What is wanted is every line below from the one with "1203x655 pixels." up to and including the one with "You are a computer-use agent. 872x590 pixels.", retyped exactly, pictures excluded, nothing else.

Given information -

****************

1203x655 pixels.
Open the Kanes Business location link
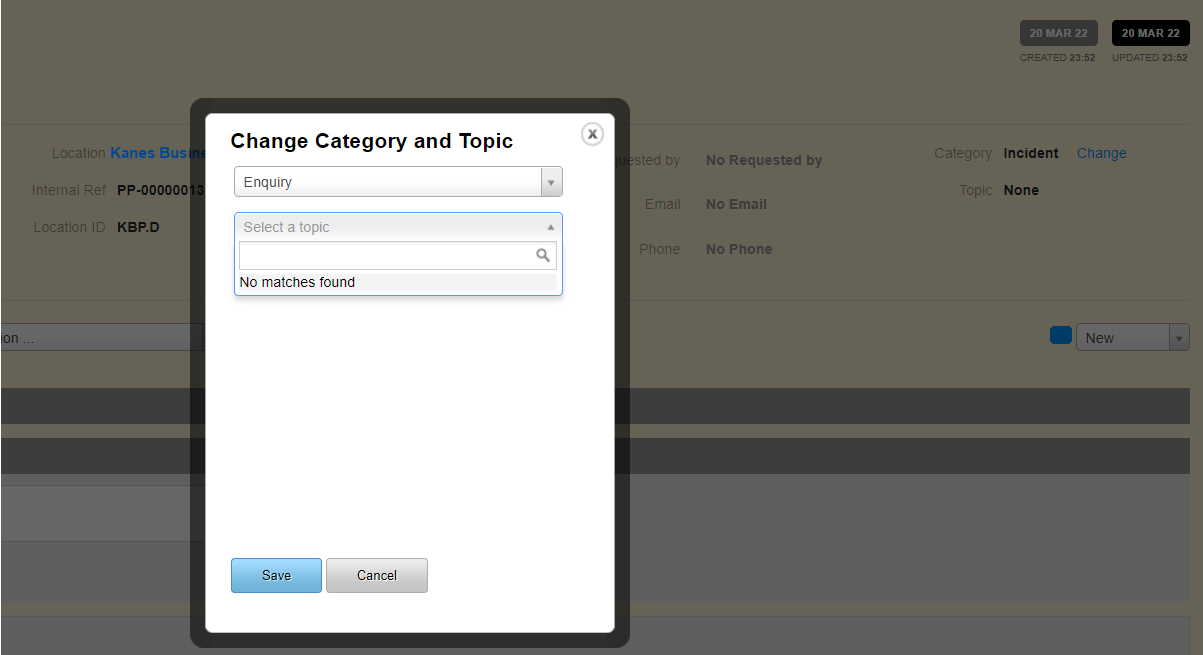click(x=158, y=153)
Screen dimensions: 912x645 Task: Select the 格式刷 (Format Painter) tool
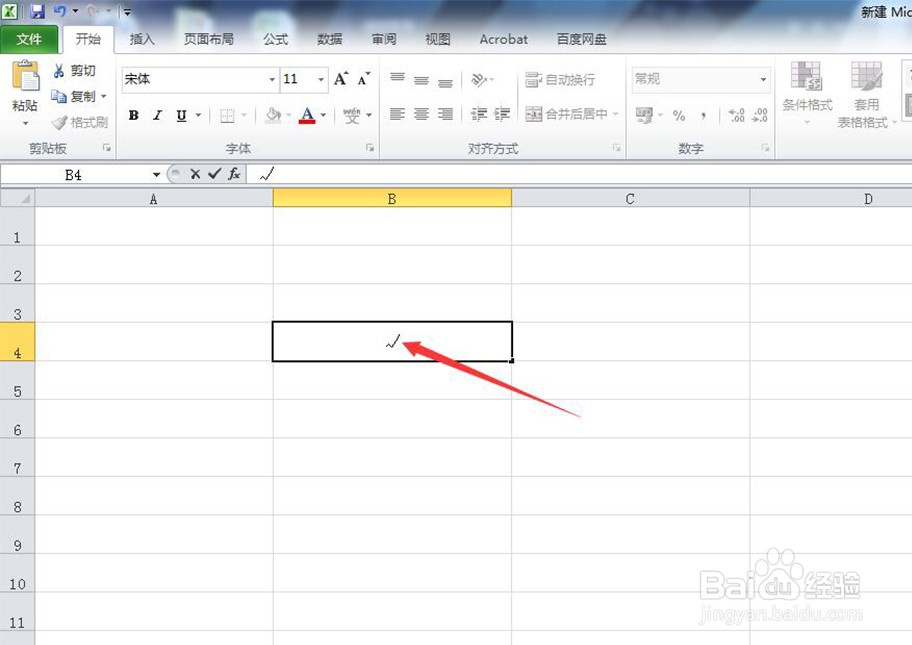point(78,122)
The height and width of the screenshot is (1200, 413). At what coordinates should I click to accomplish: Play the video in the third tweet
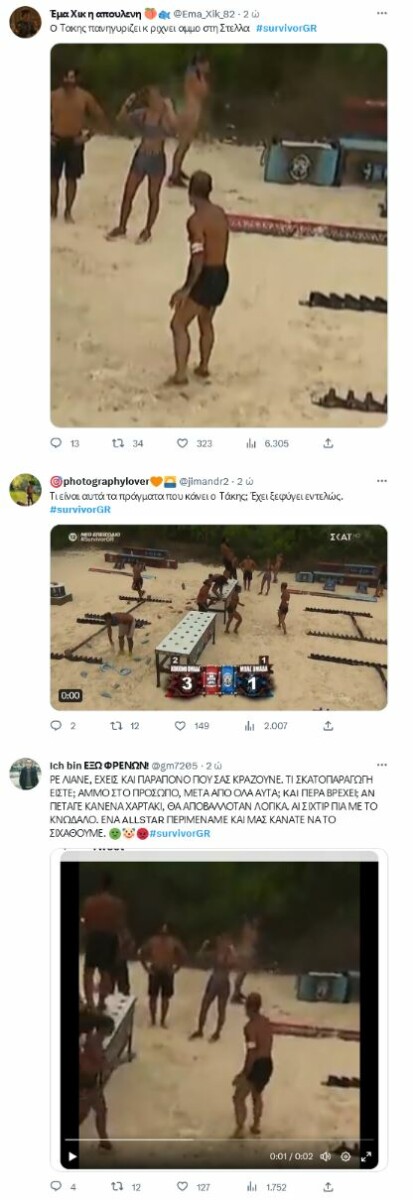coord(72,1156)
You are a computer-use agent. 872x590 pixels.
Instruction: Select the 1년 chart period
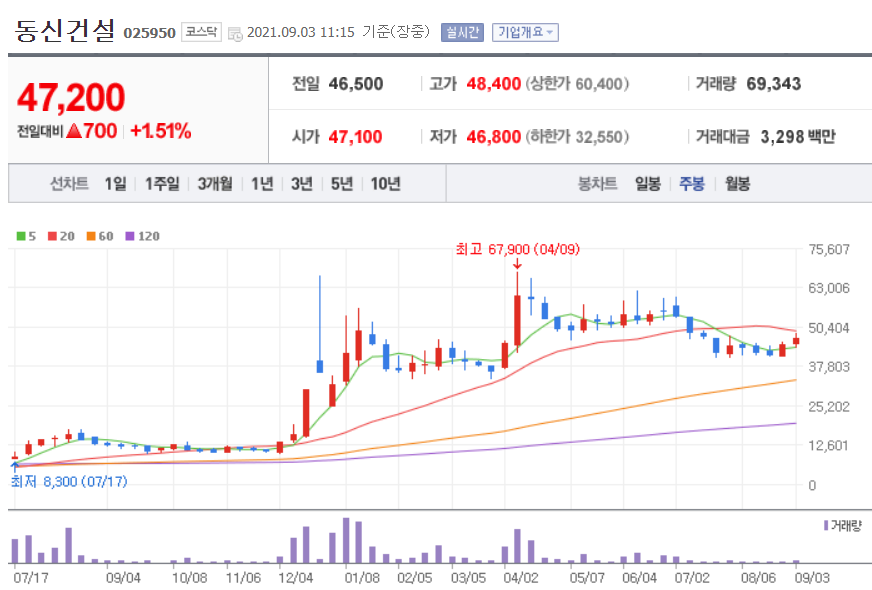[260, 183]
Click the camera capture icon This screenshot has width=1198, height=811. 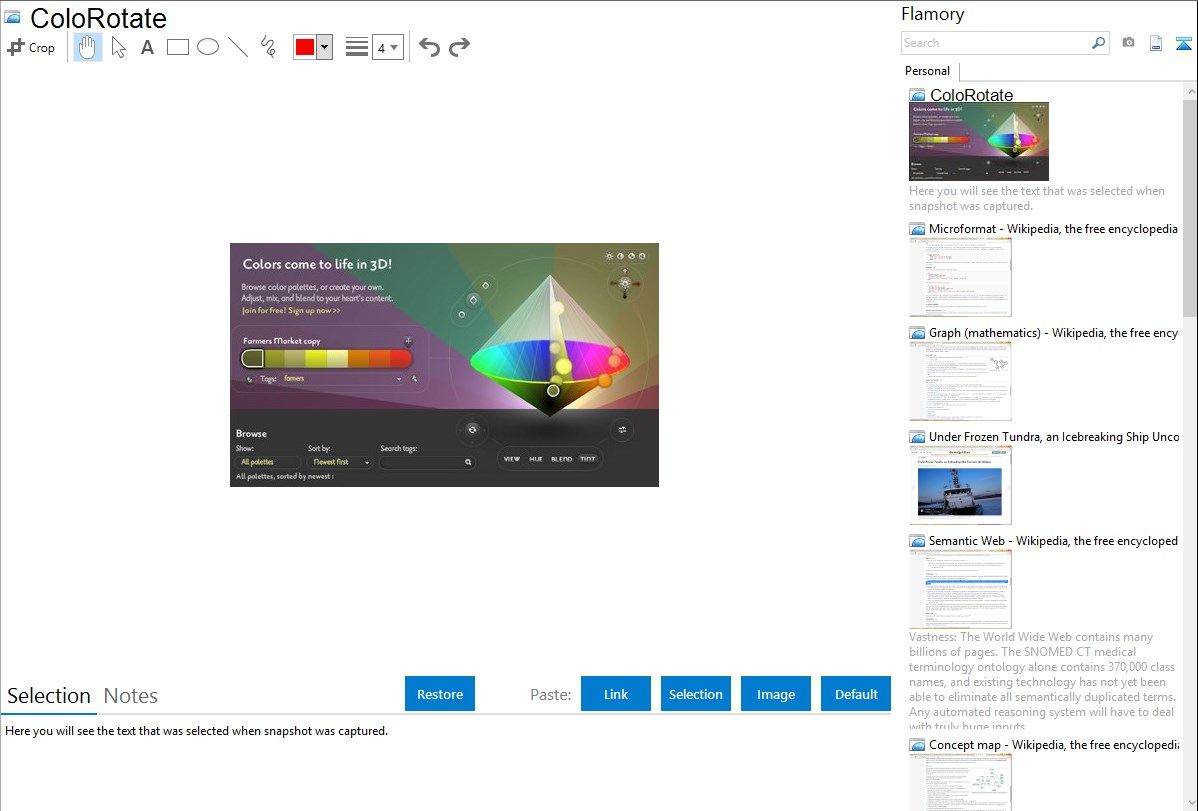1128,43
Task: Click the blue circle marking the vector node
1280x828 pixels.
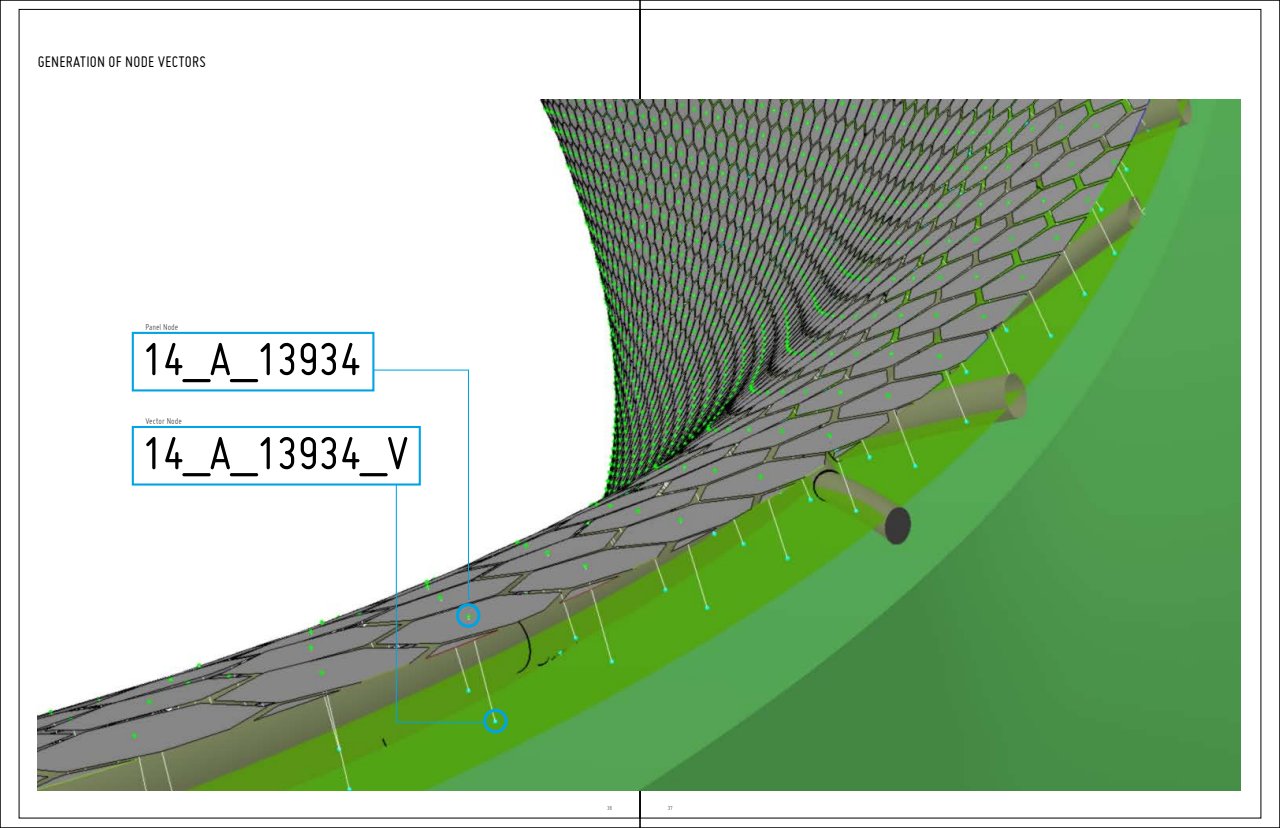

****************

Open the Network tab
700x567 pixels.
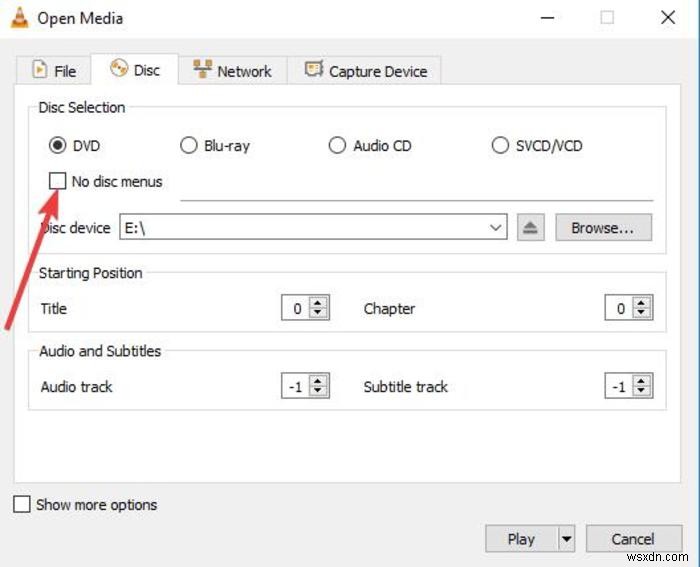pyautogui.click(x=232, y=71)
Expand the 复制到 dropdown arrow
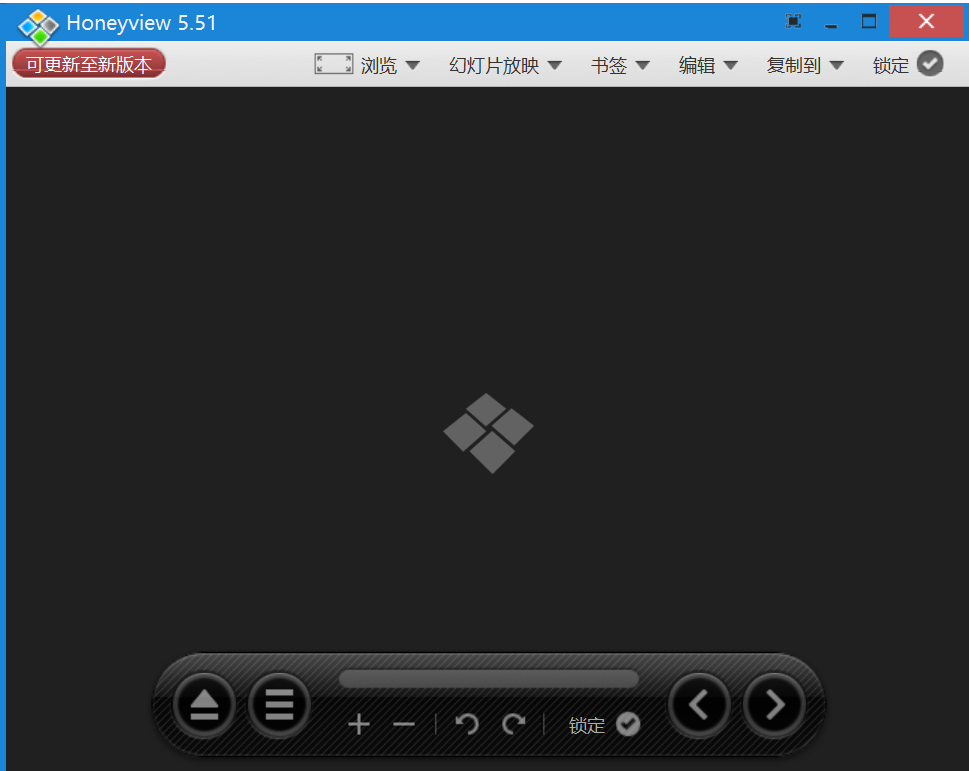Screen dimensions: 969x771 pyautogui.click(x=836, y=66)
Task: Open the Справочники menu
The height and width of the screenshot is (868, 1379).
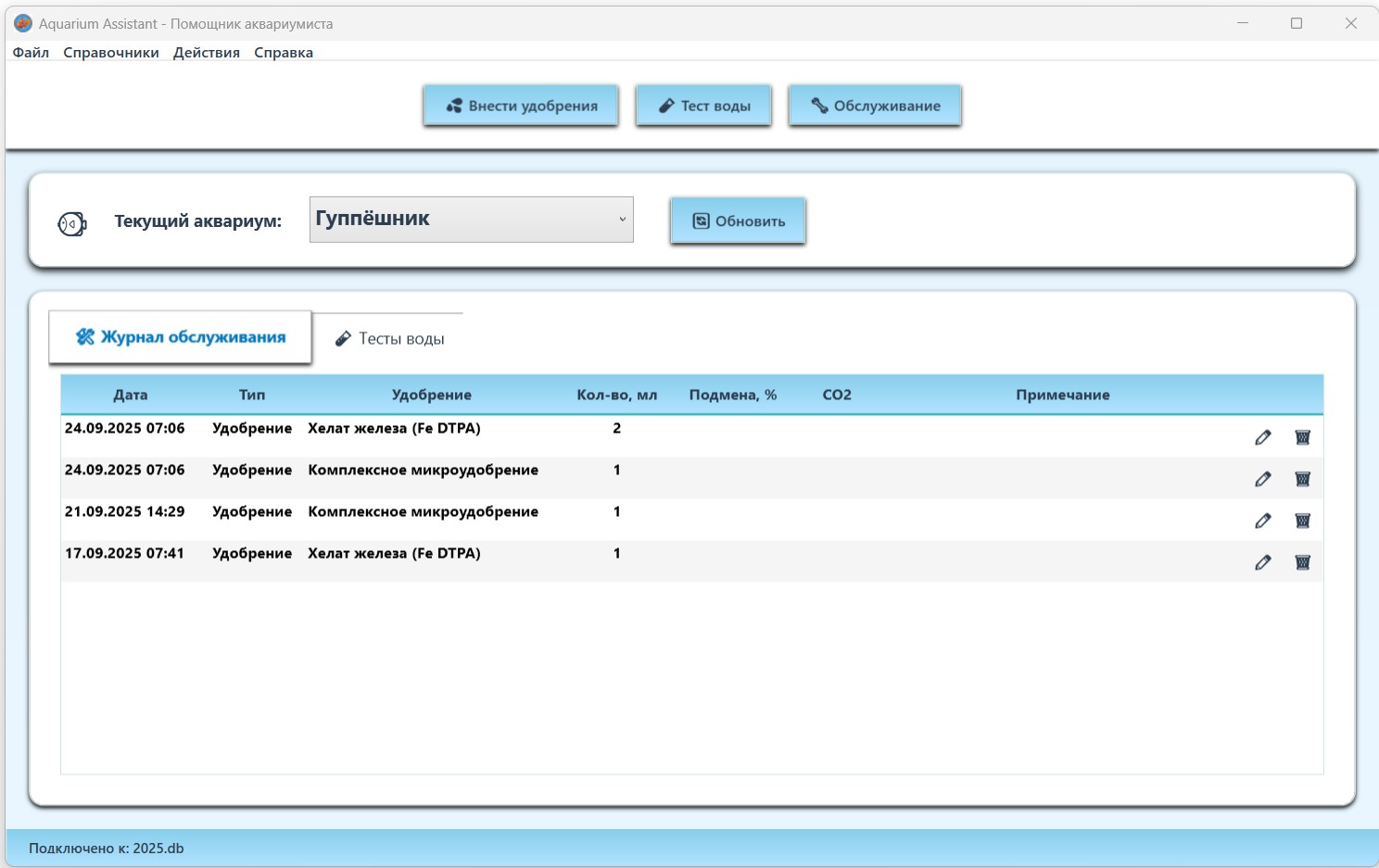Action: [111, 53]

****************

Answer space -
1203x655 pixels.
Open the Kanes Business location link
click(x=158, y=153)
Screen dimensions: 912x645 Task: Select the 格式刷 (Format Painter) tool
point(78,122)
The height and width of the screenshot is (1200, 413). At what coordinates should I click to accomplish: Play the video in the third tweet
coord(72,1156)
You are a computer-use agent. 872x590 pixels.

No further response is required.